# [Written exercise]
Please rewrite the records from the line with "The image size is (800, 500)." up to and including the line with "Click the Search Computer input field", putting "text box" in place of "input field" and leaving everything else unchanged.

# [Excerpted records]
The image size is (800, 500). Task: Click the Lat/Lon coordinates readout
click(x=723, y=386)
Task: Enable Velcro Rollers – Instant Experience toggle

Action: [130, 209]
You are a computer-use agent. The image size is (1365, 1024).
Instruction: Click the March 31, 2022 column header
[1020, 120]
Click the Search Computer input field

---

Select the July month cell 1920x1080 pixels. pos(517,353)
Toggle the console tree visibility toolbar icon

# [Solution to the problem]
The image size is (800, 500). Task: Click the Lat/Lon coordinates readout
click(x=723, y=386)
Task: Enable Velcro Rollers – Instant Experience toggle

Action: [130, 209]
You are a computer-use agent. The image size is (1365, 1024).
Instruction: Click the March 31, 2022 column header
[1020, 120]
Click the Search Computer text box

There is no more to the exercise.